BEGIN THE INPUT
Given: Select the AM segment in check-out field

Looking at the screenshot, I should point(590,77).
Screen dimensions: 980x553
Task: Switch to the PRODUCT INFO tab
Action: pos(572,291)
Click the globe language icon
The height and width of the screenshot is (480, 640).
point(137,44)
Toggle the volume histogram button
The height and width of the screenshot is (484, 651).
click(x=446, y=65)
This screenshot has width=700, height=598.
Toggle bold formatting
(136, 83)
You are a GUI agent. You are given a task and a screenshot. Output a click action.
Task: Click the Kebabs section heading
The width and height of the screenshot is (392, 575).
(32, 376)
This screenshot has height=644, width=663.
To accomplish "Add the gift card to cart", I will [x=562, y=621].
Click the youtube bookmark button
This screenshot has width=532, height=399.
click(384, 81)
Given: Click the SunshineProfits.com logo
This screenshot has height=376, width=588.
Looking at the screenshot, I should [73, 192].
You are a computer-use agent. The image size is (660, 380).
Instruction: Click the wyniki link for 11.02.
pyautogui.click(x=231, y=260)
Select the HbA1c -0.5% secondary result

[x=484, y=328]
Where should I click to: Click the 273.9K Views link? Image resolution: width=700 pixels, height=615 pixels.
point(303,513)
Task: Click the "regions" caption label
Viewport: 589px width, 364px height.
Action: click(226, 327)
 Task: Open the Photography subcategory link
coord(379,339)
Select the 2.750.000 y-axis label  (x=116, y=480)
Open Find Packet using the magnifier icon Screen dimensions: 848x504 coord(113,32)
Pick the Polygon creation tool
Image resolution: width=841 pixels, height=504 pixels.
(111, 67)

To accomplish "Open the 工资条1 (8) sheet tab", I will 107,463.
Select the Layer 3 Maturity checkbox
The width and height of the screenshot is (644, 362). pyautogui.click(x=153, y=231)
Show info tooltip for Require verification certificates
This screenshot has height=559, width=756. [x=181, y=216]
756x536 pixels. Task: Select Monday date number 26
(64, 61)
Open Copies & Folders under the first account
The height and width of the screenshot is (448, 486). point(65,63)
END THE INPUT
How many lines in the rows above contain the word "pixels"? Reply with the number alone.

_EXERCISE SOLUTION_
3